### [SUPPLIED PASSAGE]

<<<<

Ka-Note/docs/feature-search.md

137 lines
5.3 KiB
Markdown

# Full-Text Search
## Overview
Ka-Note implements a hybrid full-text search strategy: small in-memory corpora (contexts, page titles) are filtered client-side; the large corpus (history entry text, page body) is indexed server-side using SQLite FTS5 and queried via HTTP.
## Architecture
### Search tiers
| Entity | Where | Method |
|---|---|---|
| Contexts (name) | Client only | Substring on in-memory Svelte store |
| Pages (title) | Client only | Substring on in-memory Svelte store |
| HistoryEntries (text) | Server FTS5 | Debounced HTTP GET /api/search |
| Pages (body) | Server FTS5 | Debounced HTTP GET /api/search |
History entries are the primary scaling concern (years of daily journals → tens of thousands of rows). SQLite FTS5 with BM25 ranking handles this efficiently without additional infrastructure.
### Offline fallback
When the server is unreachable, CommandBar falls back to local results (contexts, page titles) only and shows a notice: "Server nicht erreichbar — nur lokale Ergebnisse".

>>>>

### [Entries on finding words and elements]
<<<<

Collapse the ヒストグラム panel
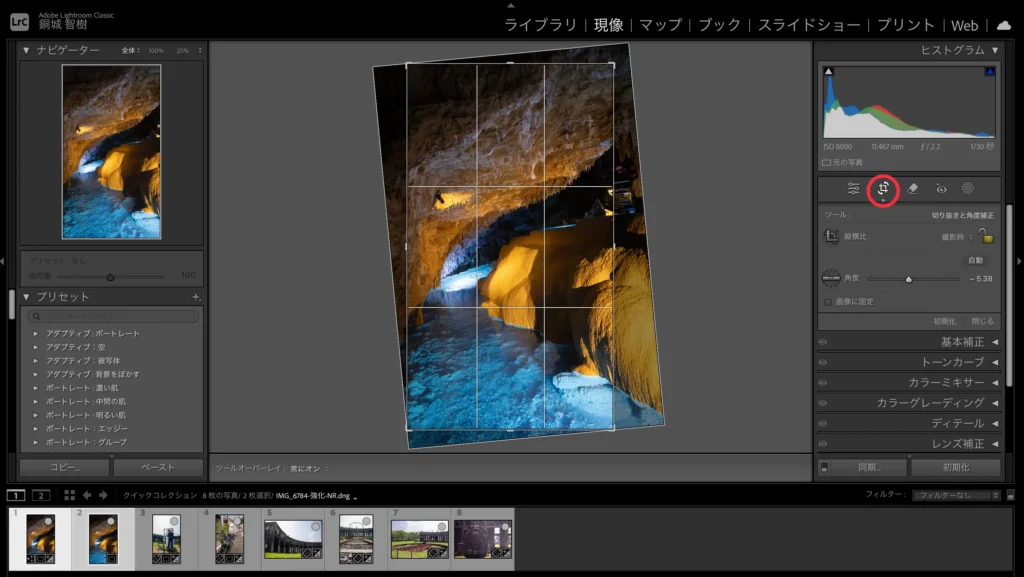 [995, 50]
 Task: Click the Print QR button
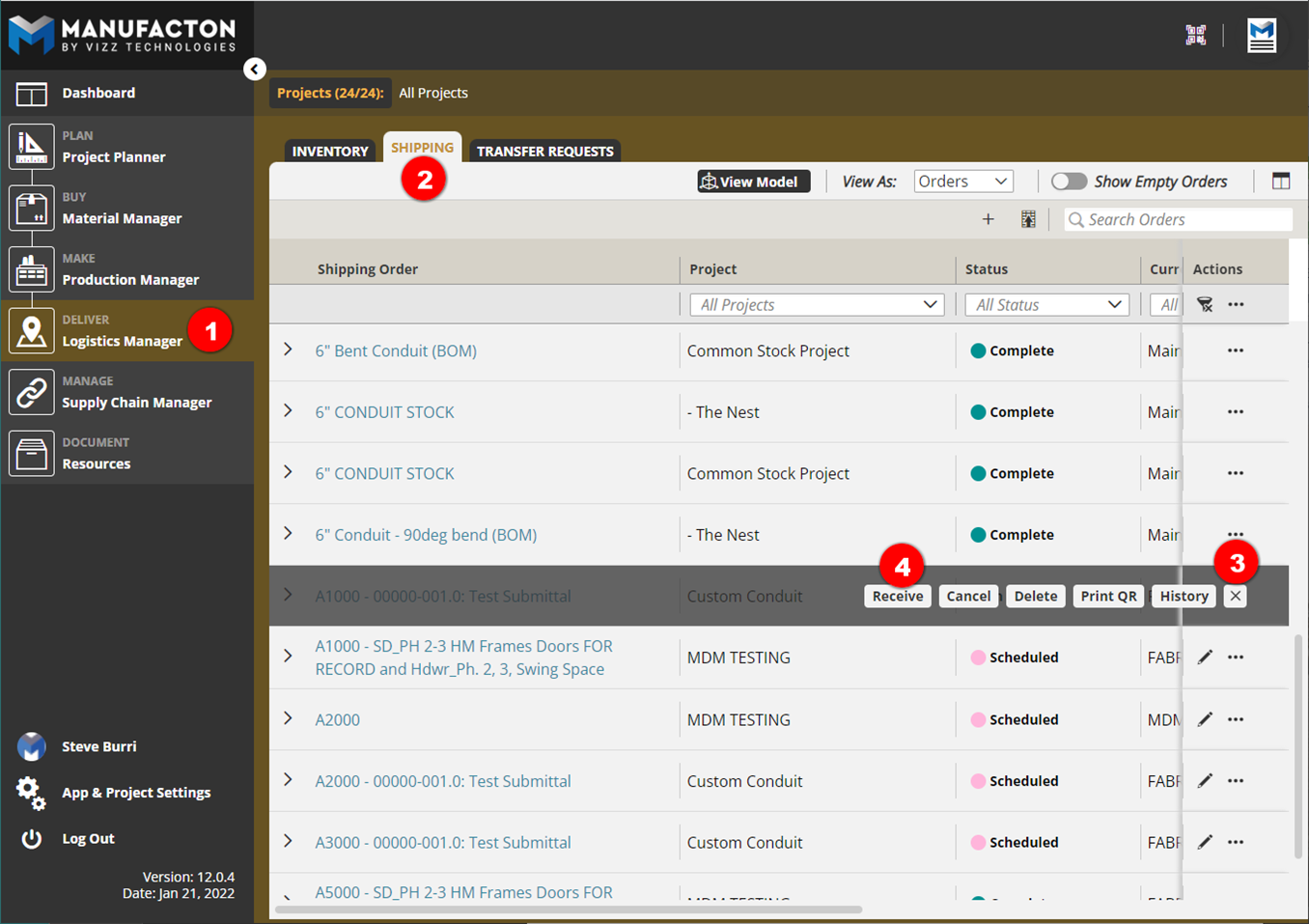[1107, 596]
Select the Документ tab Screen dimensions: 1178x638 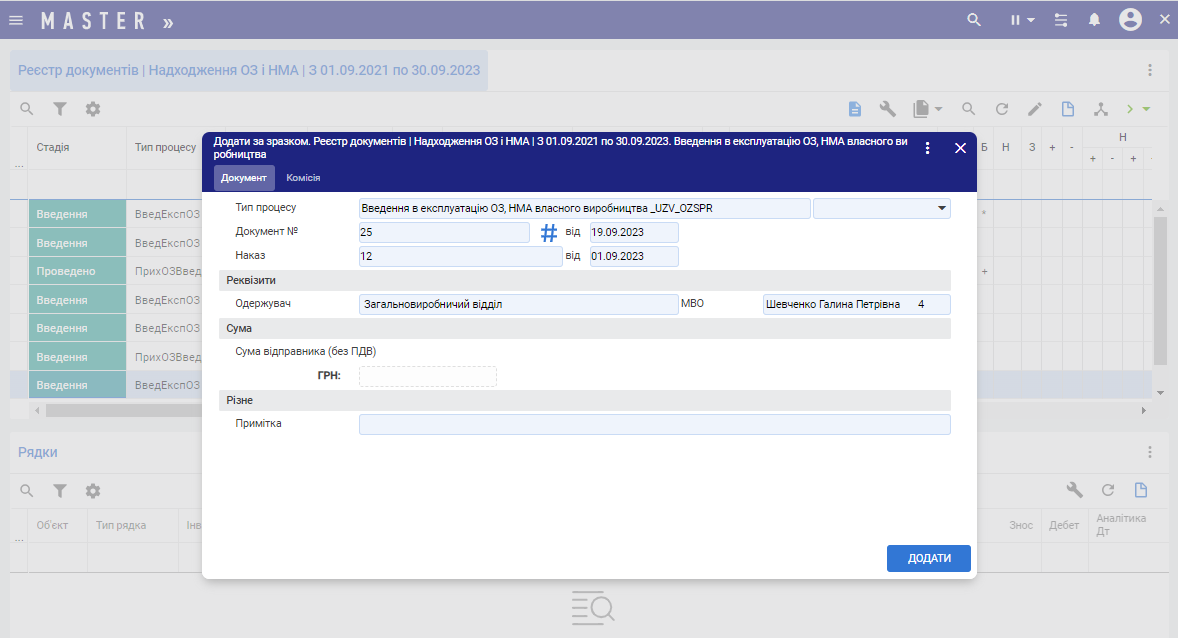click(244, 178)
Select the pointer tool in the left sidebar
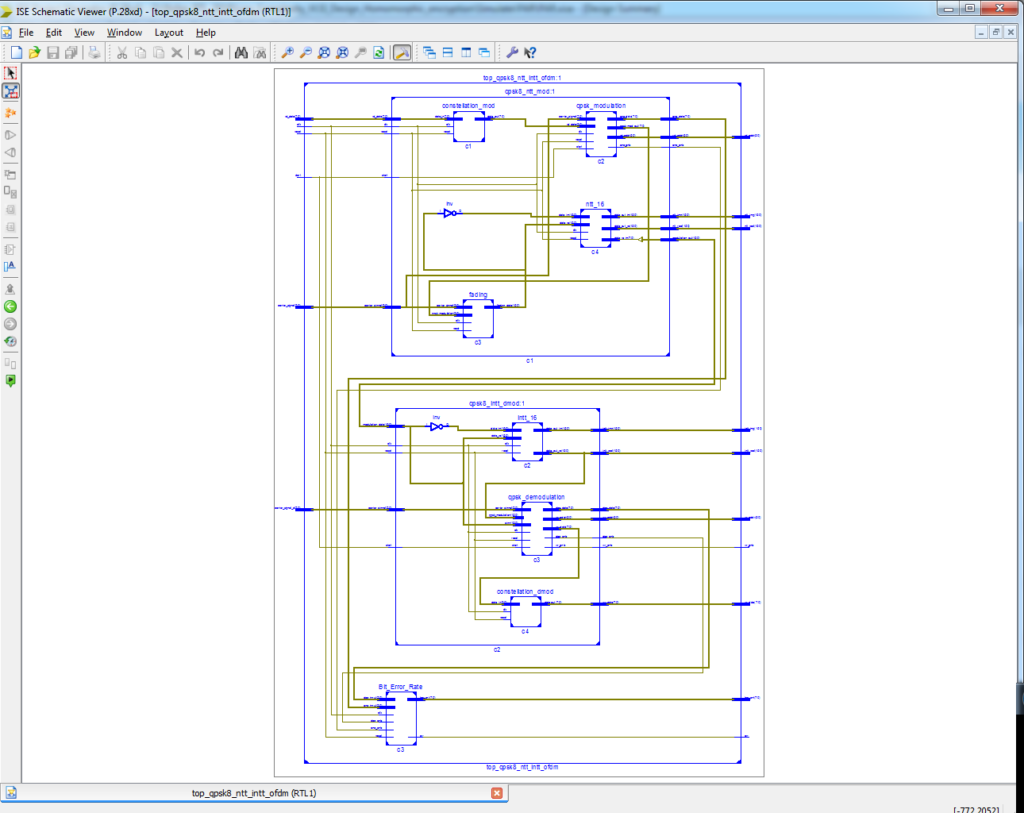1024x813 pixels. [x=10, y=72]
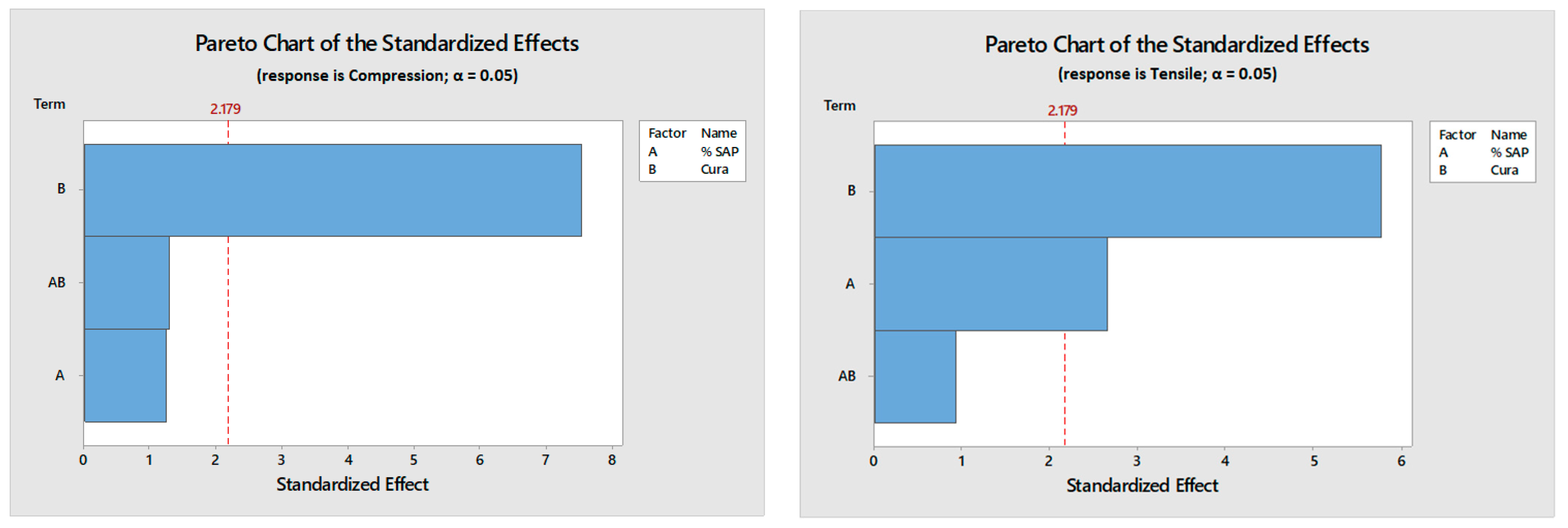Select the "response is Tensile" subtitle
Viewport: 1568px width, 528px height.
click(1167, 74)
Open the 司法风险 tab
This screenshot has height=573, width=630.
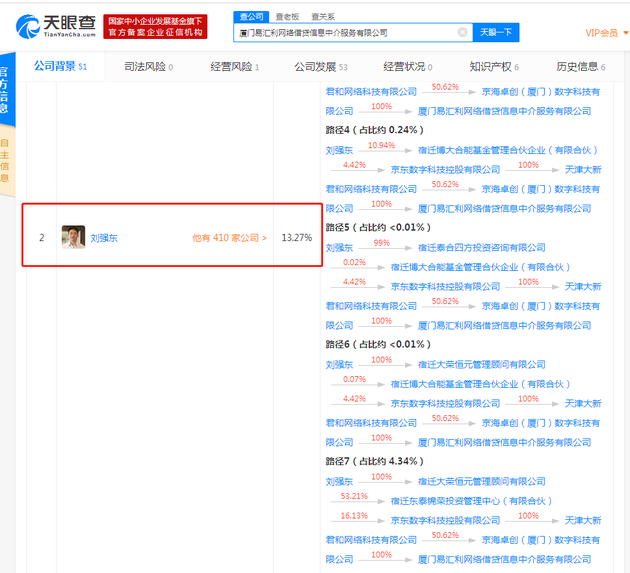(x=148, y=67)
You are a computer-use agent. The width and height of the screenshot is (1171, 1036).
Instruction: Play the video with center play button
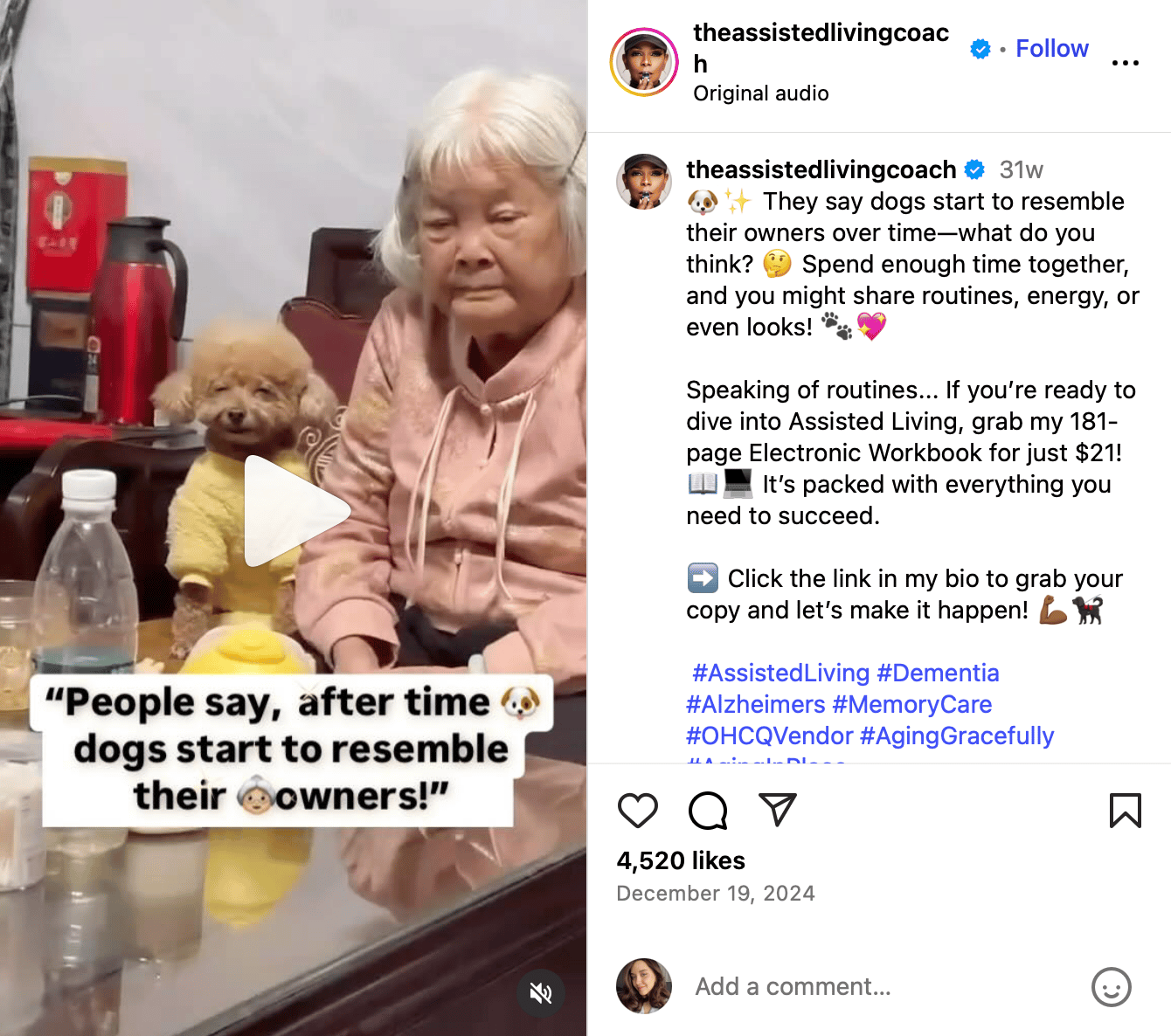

>>>>

### [WHAT TO WORK ON]
1. In the search documentation, begin at the words "# Full-Text Search" and stop after "queried via HTTP.". Can you write that part out again, replacing "hybrid" with "two-tier"?
2. How would the full-text search documentation go on from its final line? Extend it from there.
These entries come from a different source than the search documentation.

### [WRITTEN ANSWERS]
1.
# Full-Text Search
## Overview
Ka-Note implements a two-tier full-text search strategy: small in-memory corpora (contexts, page titles) are filtered client-side; the large corpus (history entry text, page body) is indexed server-side using SQLite FTS5 and queried via HTTP.

2.
---
## Server
### FTS5 tables
Migration: `server/drizzle/0013_fts_search.sql`
Two virtual tables using the `unicode61` tokenizer (handles German umlauts correctly, no stemming):
- `fts_history` — content table backed by `history_entries` (columns: `text`)
- `fts_pages` — content table backed by `pages` (columns: `title`, `body`)
Both tables are populated via `INSERT INTO fts_*(...) VALUES('rebuild')` on first migration run.
### Index maintenance
FTS index is updated synchronously after every write, covering all server-side write paths:
| Write path | File | FTS update |
|---|---|---|
| Sync push (primary client sync) | `sync-service.ts``pushChanges()` | after each upsert |
| Trash / soft-delete | `routes/trash.ts` | after batch update |
| AI bundle upload (ZIP) | `ai-export-service.ts``applyOps()` | after each op |
| AI legacy JSON upload | `ai-export-service.ts``applyOps()` | after each op |
| Startup drift recovery | `index.ts` `setImmediate` | full rebuild if mismatch > 10 |
All paths use `better-sqlite3` prepared statements. Shared helper `applyOps()` in `ai-export-service.ts` handles both upload variants. Soft-deleted rows are removed from FTS; active rows are re-indexed via `INSERT OR REPLACE … SELECT`.
**Startup consistency check:** On each server start, row counts of `history_entries` (non-deleted) and `fts_history` are compared. If the difference exceeds 10, both FTS tables are rebuilt via `INSERT INTO fts_*(fts_*) VALUES('rebuild')`. This guards against index drift after DB restores or backup imports.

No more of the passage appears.